Malgré la menace du déclassement, certaines formations ont tout de même accepté d’envoyer leurs coureurs-phares en Australie. C’est le cas, par exemple, de Magnus Cort et Alberto Bettiol pour EF Education-EasyPost, ou encore de Michael Matthews et Matteo Sobrero pour BikeExchange. Il faut dire que la course en ligne des Championnats du monde est l’une des plus grandes pourvoyeuses des fameux points – 600 pour le gagnant, le contre-la-montre en octroyant 350, en cas de victoire.
Mais, pour beaucoup, les chances sont trop minces et la concurrence trop rude, avec des Wout van Aert, Tadej Pogacar et autres Mathieu van der Poel aiguisés pour l’occasion. L’édition 2022 se déroulant à l’autre bout du monde, les équipes de marque se priveraient, en outre, pendant une semaine au moins, de leurs meilleurs éléments, sans compter les effets du voyage et du décalage horaire sur les organismes… Le calcul est vite fait.
A fortiori quand on sait que des courses de deuxième, voire troisième niveau, récompensent parfois davantage qu’une place d’honneur sur une épreuve renommée. Le Tour de France, par exemple, rapporte 1 000 points au vainqueur du classement général, mais lever les bras sur une des 21 étapes ne vaut que 120 points, et une sixième place… rien. A contrario, un succès sur la Polynormande, course d’un jour de la Coupe de France, permet d’empocher 125 points, et une sixième place, encore 40 points. Ce dimanche 14 août, six équipes du World Tour en ont pris le départ. Elles n’étaient que trois en 2021, seulement deux en 2019.
Pour Raul Banqueri, le constat est sans appel : le système est fait de telle manière qu’il est plus judicieux de concentrer ses forces sur le « calendrier alternatif », comprendre les épreuves des échelons inférieurs, encore nombreuses d’ici à la fin de la saison en Europe et au plateau moins relevé.
L’option a été retenue par la Lotto-Soudal, dont le sprinteur belge Arnaud De Lie et son compatriote spécialiste du chrono Victor Campenaerts affichent un planning chargé jusqu’à la fin de la saison.
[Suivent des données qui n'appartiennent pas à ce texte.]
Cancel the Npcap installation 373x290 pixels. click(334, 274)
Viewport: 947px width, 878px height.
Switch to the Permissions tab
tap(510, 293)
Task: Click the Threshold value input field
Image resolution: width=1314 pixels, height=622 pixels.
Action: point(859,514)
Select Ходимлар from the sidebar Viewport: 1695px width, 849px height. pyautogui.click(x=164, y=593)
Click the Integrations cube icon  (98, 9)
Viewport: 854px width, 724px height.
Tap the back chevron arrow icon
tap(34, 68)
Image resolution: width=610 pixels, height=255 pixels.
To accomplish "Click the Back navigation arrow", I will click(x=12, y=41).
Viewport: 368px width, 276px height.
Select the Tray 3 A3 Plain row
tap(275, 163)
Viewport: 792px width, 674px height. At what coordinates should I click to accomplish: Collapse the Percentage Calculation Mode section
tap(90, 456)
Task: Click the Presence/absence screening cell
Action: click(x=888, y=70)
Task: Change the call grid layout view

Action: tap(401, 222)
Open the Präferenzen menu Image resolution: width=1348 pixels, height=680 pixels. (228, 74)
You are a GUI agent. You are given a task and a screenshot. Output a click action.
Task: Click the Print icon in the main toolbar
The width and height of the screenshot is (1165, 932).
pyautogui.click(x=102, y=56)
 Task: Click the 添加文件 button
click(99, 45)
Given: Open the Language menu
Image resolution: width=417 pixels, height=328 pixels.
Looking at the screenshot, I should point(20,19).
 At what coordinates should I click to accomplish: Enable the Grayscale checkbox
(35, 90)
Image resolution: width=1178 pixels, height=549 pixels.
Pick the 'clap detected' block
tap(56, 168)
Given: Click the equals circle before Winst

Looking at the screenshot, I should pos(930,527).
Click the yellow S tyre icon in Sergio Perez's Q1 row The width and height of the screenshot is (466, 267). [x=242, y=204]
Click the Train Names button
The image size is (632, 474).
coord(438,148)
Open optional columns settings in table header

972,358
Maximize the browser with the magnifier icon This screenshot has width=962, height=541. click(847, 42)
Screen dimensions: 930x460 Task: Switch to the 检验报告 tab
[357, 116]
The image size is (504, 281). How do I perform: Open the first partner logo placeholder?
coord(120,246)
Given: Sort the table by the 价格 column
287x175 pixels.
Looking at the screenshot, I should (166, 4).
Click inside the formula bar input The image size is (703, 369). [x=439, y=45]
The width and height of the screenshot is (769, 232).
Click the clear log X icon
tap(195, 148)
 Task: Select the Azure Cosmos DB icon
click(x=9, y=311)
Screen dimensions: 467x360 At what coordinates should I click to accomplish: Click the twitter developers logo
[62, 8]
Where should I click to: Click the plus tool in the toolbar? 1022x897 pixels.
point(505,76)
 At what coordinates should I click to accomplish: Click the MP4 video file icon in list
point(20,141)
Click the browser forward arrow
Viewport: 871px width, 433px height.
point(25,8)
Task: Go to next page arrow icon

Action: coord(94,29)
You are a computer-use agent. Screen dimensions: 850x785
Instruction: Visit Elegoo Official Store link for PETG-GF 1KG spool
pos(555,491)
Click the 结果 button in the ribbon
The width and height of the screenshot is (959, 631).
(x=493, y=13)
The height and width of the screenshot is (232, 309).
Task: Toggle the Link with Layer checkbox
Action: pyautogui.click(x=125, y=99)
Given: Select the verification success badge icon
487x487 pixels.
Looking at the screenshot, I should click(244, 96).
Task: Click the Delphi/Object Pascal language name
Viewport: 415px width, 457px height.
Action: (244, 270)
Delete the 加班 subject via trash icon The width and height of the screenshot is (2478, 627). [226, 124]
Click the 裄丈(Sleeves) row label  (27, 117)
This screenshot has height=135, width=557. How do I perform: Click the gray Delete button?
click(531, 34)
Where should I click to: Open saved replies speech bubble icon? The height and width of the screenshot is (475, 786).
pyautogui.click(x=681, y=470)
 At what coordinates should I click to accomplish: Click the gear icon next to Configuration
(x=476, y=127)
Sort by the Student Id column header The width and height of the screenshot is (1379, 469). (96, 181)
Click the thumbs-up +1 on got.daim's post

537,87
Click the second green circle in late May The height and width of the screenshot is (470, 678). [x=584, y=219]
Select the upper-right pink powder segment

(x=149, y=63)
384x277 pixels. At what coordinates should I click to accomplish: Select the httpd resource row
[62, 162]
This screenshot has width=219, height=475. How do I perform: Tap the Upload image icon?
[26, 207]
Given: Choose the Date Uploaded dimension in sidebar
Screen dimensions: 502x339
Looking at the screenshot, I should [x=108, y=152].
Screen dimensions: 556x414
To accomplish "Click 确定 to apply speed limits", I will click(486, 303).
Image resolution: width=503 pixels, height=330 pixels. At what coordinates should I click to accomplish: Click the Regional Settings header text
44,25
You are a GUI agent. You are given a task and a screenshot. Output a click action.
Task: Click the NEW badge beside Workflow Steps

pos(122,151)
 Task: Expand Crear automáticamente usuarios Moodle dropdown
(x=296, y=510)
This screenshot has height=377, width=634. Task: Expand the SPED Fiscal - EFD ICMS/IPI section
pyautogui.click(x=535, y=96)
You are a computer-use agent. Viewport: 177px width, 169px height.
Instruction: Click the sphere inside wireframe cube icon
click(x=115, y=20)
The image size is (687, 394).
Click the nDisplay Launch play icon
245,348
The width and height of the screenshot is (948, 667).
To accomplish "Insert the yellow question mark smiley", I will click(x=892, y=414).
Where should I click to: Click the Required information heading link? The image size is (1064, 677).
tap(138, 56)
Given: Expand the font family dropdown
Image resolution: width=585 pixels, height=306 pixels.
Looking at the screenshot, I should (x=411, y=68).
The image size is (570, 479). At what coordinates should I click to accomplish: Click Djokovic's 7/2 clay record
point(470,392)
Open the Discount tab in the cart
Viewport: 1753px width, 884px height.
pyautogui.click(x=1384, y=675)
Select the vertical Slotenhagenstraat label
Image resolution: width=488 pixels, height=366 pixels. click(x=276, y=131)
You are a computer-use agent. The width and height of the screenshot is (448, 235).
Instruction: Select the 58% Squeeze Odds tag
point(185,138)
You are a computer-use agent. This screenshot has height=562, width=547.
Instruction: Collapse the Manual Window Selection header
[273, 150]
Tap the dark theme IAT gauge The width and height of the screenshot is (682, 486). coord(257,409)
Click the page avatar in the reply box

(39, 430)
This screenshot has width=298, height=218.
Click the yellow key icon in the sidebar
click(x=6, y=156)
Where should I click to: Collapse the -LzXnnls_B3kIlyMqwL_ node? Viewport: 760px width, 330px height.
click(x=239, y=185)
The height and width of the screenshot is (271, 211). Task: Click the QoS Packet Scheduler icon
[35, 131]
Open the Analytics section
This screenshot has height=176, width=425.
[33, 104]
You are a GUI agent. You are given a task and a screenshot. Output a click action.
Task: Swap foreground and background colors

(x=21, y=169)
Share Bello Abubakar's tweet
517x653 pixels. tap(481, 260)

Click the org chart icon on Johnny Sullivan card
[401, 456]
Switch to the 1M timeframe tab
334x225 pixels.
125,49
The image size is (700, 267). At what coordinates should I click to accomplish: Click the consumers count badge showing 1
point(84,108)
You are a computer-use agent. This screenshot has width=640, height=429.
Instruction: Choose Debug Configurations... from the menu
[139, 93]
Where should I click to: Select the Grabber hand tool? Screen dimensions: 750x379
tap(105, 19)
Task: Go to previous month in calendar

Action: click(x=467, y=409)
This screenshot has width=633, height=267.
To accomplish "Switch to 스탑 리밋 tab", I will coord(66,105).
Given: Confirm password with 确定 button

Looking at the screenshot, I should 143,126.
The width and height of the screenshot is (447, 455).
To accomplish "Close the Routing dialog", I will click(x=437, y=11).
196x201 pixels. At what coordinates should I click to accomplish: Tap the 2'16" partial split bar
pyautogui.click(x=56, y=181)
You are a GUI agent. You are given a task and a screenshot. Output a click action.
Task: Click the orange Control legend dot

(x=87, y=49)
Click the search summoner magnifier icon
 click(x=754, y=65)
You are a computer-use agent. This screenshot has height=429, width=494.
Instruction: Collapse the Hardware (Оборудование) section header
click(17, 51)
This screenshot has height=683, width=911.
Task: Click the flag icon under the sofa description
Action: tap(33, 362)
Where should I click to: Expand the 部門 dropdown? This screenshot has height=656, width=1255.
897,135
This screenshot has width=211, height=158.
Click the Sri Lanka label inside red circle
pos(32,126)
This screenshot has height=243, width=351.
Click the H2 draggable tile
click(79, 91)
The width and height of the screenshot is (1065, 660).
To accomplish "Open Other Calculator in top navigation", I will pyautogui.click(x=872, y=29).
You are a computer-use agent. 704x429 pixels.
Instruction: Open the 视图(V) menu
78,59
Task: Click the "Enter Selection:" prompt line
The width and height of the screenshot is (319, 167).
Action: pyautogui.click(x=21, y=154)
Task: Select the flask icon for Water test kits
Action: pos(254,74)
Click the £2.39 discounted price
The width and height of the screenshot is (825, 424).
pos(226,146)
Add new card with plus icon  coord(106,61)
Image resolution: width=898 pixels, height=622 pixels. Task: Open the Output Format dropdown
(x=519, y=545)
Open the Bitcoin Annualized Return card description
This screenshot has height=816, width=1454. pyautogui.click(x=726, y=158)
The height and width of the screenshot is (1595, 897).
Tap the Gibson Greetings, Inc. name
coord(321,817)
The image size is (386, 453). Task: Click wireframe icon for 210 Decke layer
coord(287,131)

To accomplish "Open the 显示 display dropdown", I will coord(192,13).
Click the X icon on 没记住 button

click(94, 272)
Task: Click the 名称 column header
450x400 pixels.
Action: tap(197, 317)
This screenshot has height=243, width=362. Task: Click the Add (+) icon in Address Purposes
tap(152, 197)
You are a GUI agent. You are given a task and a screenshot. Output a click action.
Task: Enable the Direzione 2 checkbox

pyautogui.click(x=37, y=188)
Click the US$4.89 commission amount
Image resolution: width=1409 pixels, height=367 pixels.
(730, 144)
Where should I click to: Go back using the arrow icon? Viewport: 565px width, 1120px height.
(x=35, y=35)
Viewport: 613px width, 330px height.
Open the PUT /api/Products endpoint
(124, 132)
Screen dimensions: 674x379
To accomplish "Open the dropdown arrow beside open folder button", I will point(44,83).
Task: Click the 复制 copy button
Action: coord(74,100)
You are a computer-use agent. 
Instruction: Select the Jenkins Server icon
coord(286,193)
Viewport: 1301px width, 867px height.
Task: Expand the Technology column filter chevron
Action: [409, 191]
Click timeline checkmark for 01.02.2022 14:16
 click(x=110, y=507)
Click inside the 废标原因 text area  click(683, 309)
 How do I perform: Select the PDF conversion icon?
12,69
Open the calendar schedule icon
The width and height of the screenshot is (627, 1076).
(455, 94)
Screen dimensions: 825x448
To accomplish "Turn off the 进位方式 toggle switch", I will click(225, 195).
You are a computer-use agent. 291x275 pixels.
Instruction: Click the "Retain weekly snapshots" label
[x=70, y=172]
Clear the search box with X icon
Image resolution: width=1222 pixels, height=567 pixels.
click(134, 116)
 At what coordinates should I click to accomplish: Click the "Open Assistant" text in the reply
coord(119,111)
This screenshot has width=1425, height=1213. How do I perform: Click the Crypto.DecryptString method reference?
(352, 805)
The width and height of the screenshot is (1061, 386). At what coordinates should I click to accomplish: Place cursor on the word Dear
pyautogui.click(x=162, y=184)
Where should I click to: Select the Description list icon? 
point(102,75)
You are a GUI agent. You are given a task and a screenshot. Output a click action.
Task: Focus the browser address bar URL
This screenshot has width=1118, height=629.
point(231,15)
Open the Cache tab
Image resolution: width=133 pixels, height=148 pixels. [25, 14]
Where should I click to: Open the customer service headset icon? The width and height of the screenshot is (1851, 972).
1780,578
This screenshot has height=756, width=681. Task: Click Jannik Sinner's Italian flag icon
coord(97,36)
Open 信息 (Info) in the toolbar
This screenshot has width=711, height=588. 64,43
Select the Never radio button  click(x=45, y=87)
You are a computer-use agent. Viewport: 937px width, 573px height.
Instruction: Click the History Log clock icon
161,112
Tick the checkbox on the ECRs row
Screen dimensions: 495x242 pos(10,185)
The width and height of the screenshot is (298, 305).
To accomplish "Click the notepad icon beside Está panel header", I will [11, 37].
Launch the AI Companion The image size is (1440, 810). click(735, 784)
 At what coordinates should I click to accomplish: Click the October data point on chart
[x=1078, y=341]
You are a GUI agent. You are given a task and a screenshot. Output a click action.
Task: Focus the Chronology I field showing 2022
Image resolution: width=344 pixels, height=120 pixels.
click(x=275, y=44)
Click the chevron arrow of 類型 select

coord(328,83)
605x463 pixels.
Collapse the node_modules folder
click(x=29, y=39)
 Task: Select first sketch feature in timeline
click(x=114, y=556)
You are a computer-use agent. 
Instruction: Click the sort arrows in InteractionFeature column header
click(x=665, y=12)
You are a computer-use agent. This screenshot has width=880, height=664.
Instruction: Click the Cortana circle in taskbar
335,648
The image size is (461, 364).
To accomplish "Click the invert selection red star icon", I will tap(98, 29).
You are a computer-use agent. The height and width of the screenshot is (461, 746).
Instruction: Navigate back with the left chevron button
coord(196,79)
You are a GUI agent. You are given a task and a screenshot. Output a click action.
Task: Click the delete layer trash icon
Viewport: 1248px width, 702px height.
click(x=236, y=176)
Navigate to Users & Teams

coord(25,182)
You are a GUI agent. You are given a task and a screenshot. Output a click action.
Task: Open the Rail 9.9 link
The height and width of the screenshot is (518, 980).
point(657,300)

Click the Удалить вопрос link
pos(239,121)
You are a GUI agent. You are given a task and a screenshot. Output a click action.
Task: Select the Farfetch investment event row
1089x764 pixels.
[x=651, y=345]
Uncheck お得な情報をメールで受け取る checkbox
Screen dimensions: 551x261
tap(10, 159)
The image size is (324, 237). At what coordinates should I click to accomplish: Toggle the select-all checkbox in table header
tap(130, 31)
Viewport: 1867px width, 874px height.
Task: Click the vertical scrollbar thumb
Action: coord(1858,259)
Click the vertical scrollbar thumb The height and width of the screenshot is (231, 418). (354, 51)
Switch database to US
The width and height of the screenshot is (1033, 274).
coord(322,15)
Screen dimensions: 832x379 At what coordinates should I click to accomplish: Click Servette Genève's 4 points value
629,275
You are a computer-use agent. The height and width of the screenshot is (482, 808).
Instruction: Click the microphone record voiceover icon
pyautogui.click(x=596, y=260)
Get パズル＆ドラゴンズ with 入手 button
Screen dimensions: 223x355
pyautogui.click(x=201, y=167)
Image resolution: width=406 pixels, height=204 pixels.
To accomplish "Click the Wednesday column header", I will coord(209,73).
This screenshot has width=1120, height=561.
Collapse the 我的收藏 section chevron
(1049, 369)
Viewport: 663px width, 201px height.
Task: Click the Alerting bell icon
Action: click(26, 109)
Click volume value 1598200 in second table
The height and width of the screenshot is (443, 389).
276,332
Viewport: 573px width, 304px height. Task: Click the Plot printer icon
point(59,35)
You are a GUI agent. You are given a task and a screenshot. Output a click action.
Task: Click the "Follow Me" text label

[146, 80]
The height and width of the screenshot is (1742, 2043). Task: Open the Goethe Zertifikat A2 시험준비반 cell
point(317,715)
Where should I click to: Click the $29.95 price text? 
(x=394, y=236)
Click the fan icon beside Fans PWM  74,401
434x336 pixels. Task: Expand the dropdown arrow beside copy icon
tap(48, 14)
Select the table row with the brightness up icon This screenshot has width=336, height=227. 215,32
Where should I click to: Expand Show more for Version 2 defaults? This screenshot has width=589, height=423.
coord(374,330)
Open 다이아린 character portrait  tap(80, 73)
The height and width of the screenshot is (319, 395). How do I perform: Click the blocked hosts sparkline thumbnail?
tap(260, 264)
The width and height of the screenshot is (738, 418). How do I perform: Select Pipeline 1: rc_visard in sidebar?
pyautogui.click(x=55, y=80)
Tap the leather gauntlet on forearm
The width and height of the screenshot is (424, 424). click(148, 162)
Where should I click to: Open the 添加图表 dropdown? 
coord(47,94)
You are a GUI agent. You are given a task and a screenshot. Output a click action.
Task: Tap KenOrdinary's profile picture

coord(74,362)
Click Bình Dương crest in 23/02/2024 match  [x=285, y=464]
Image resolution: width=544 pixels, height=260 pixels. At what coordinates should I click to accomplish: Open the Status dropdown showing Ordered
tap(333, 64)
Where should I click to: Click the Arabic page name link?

Le 25 septembre, en lieu et place de la course en ligne des Mondiaux, les deux hommes seront sur la classique Paris-Chauny.
Malgré les critiques de nombreux acteurs du cyclisme professionnel et leurs appels à l’abolition d’un système jugé absurde, l’UCI a balayé toute remise en cause de ces règles, insistant sur le fait que celles-ci avaient été entérinées « à l’unanimité » par le Conseil du cyclisme professionnel, au sein duquel sont représentées les associations des coureurs, des équipes et des organisateurs.
On pourra avancer que ladite réforme aura eu au moins pour vertu de mettre en lumière des courses de second rang, dont beaucoup avaient été durement touchées par la crise sanitaire. Pour preuve : six formations du World Tour seront représentées au Tour de Langkawi (Malaisie), du 11 au 18 octobre. En 2020, seule la sud-africaine NTT Pro Cycling avait fait le déplacement.
Des Mondiaux trop loin et/ou trop cher pour une partie du peloton
Indépendamment de la lutte pour le maintien en première division (World Tour) de certaines équipes de marque, plusieurs coureurs ont choisi de faire l’impasse sur les Mondiaux. Les Danois Mads Pedersen, champion du monde en 2019, et Jonas Vingegaard, vainqueur du dernier Tour de France, par exemple, pour des raisons familiales. L’Equatorien Richard Carapaz, vainqueur de trois étapes sur la Vuelta, et le Britannique Tom Pidcock, victorieux de la 12e étape de la Grande Boucle à l’Alpe d’Huez, ont invoqué la fatigue accumulée. « C’est un déplacement coûteux en énergie avec un tel décalage horaire », a lui aussi fait valoir le Français Benoît Cosnefroy. Certaines sélections n’ont pas trouvé les moyens financiers, à l’image de l’Irlande, qui a annulé sa venue. La Nouvelle-Zélande – dont la plupart des professionnels sont basés en Europe – n’enverra qu’un coureur au lieu de sept. Le Canada, lui, se passera de ses coureurs de World Tour, qui ont exclu toute participation quand la fédération leur a demandé de payer leur billet d’avion.